Gopinath emphasized that clear and consistent communication by central banks is critical to anchoring long-term inflation expectations, especially in uncertain environments. She pointed out that emerging markets face unique challenges, including volatile exchange rates that can trigger market panic, making transparent policy messaging all the more vital.
Among emerging economies, India stands out as the fastest-growing major economy globally, with the IMF projecting growth rates of 6.2% in 2025 and 6.3% in 2026 – significantly outpacing China’s forecasted 4% and 4.6% growth for the same period. This growth comes despite the IMF’s overall global growth downgrade to 2.8% for 2025, affecting 127 countries representing 86% of the world economy.
India’s Reserve Bank has responded proactively by cutting the policy repo rate by 25 basis points to 6%, aiming to stimulate lending and investment amid rising global uncertainties such as trade tensions, fluctuating crude oil prices, and a weakening US dollar. Domestic inflation, particularly food inflation, has eased more than expected, providing some relief, though risks remain from global factors and weather-related disruptions.

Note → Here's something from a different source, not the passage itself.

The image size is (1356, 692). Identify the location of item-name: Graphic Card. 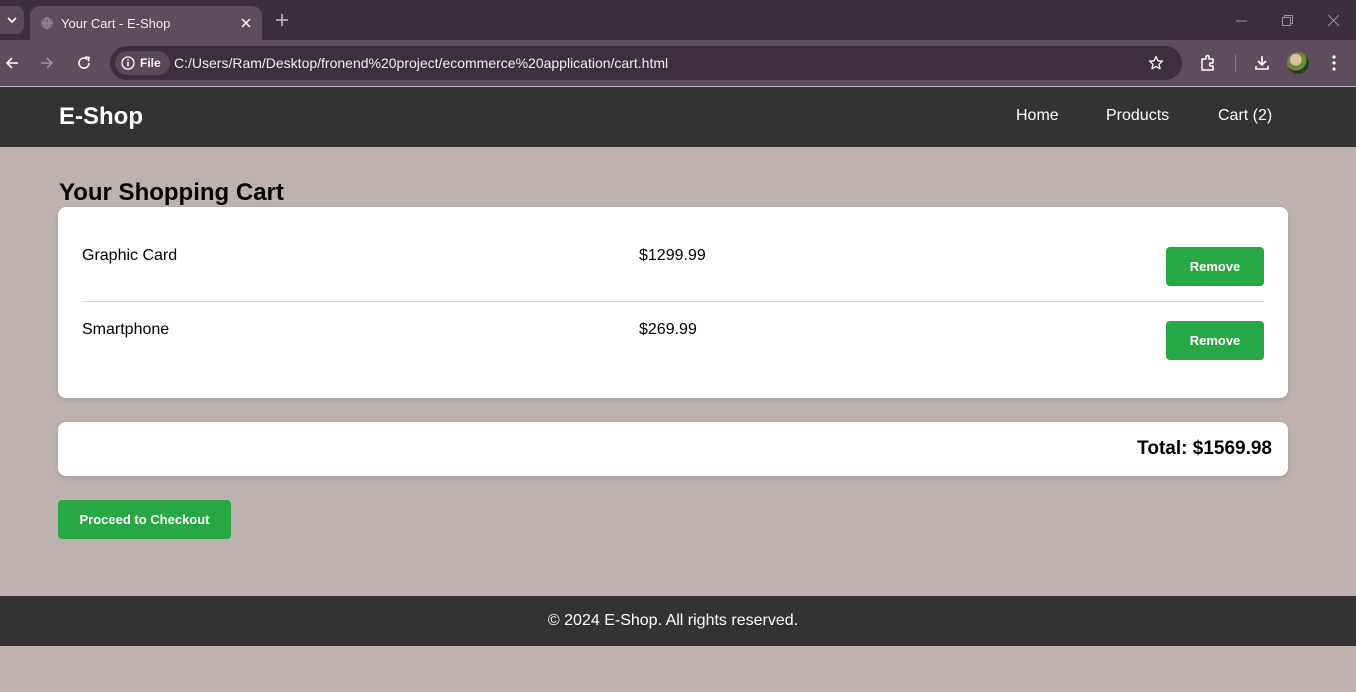
(130, 256).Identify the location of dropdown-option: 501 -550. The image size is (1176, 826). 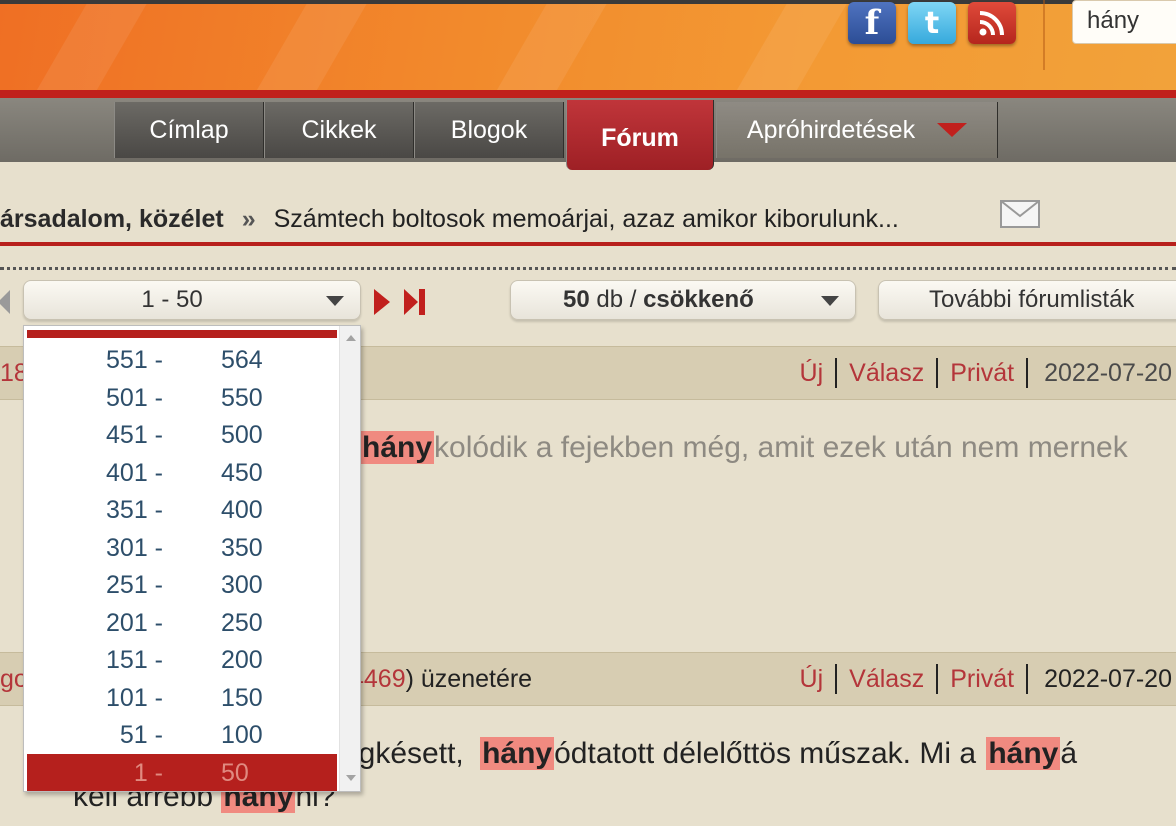
(182, 398).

Gopinath also underscored the importance of fiscal discipline in supporting monetary policy effectiveness. She cautioned that unsustainable fiscal policies can undermine currency stability and increase risk premiums, complicating central banks’ efforts to maintain price and financial stability.
In summary, the resilience of emerging markets in the face of recent crises owes much to solid monetary frameworks, inflation targeting regimes, and effective communication strategies. As global uncertainties persist, these factors will remain crucial for sustaining growth and stability in these economies.